Эту книгу мы начнем с заключения, которое было написано к моему роману «Тайна поля Куликова» десять лет назад.

* * *

Москва – огромный город. В недавнем прошлом ее называли трижды столицей и портом пяти морей. Теперь Москва всего один раз столица, но тем не менее в ней есть много чего забавного и интересного. А сколько разных памятных мест и исторических реликвий могут найти в ней москвичи и гости столицы!..

Москва к тому же еще и огромный образовательный центр мировой культуры. От величественного здания Университета на Воробьевых горах до маленьких частных институтов, затерянных среди пятиэтажек, – вся эта рать кузниц высшего образования кует новые кадры. Однако среди всего этого многообразия затеряны учебные заведения (таких, к сожалению, единицы), где учат своих воспитанников… думать. Их выпускники умеют управлять толпой, вести за собой людей, формировать общественное мнение и много чего другого, столь необходимого в нашей кипучей жизни. И среди прочего их обучают странным дисциплинам. Например, находить доказательства недоказуемым идеям, уметь выворачивать парадоксальное так, что оно становится естественно верным и давно знакомым.

В одном из таких учебных заведений и возникла идея поставить перед студентами задачу доказательства недоказуемого. Зная меня, преподаватели попросили провести с их учениками ряд, скажем так, семинарских занятий по данной теме. Совместить несовместимое – вот в чем был главный вопрос. Сделать учебный семинар интересным и познавательным.

Я стал искать тему. Стал искать и нашел ее в работах академика Анатолия Тимофеевича Фоменко по так называемой новой хронологии. В одной из его книг высказывалась мысль о том, что Куликовская битва произошла не где-нибудь, а в Москве на Кулишках. Версия показалась мне интересной, парадоксальной, к тому же она была слабо доказана и практически не аргументирована. Но главное, она, будучи высказанной, никак не была привязана к этой самой Москве, где якобы проходила историческая битва. Таким образом, тема для семинарских занятий была найдена.

Слушатели учебного заведения получили вводную: необходимо найти инструмент доказательства заведомо парадоксальной идеи. Притом инструмент должен быть взят из области, не имеющей права подвергаться сомнению по причине непререкаемого в сей области авторитета. Это известная истина. Если авторитет непререкаем, какую бы чушь он ни порол, опровергнуть его стоит огромного труда.

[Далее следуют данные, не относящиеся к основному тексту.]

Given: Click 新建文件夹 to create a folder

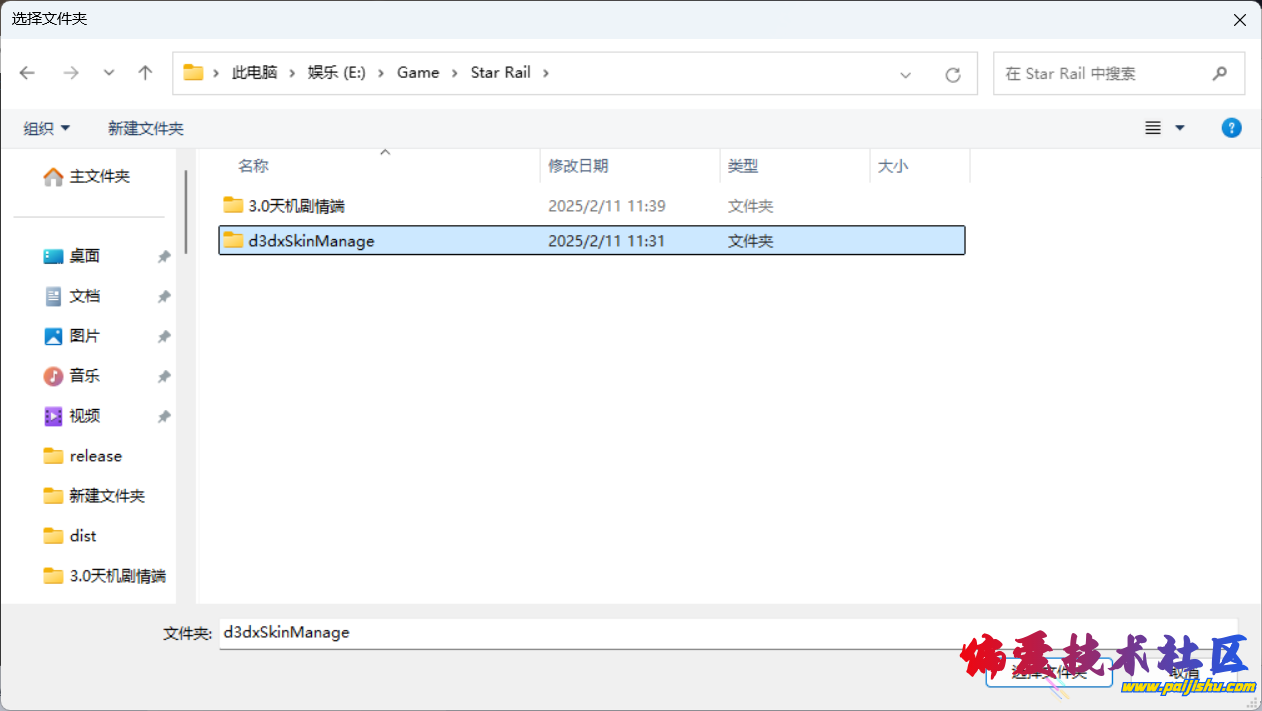Looking at the screenshot, I should point(146,128).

На первом семинаре слушатели проделали простую и техническую работу. Совместно со студентами параллельной дисциплины они, используя знания по исторической географии, восстановили рельеф местности Москвы для XIV века, то есть времени предполагаемой реконструкции. Подняли гидрографические карты, провели анализ уровня рек, которых насчитывалось на данной территории около 300, изменения их русла, расположения озер и болот. Рассадили, если можно так выразиться, лесное покрытие и отрисовали изогипсы, так называемые высотные ориентиры возвышенностей. Уходя на домашнее задание, каждый слушатель уже знал, на какую карту он должен посадить свое доказательство. Параллельно на других занятиях мой приятель проходил с ними историю военной тактики и стратегии средневековья, а другой – историю написания литературы средневековья, причем делал акцент на теорию криптографии при написании текстов, то есть сокрытия основных знаний и информации под вполне безобидными описаниями.

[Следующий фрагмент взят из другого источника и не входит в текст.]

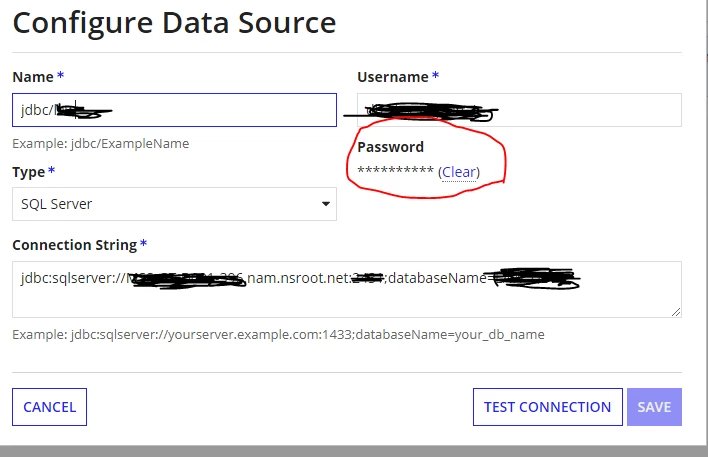
Task: Click the Configure Data Source heading
Action: click(x=174, y=23)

А самое главное, на уроках логики их подготовили к тому, что доказательная цепочка должна быть связной и последовательной. При этом каждое звено цепочки должно быть доказуемо отдельно. Принцип «ни слова на веру» должен относиться к каждому звену доказательства и к каждой исторической детали в отдельности, начиная с самой незыблемой.

В частности, даже к такой истине, что Москва к тому времени уже существовала и на Боровицком холме стоял, сияя в лучах солнца, белокаменный Кремль.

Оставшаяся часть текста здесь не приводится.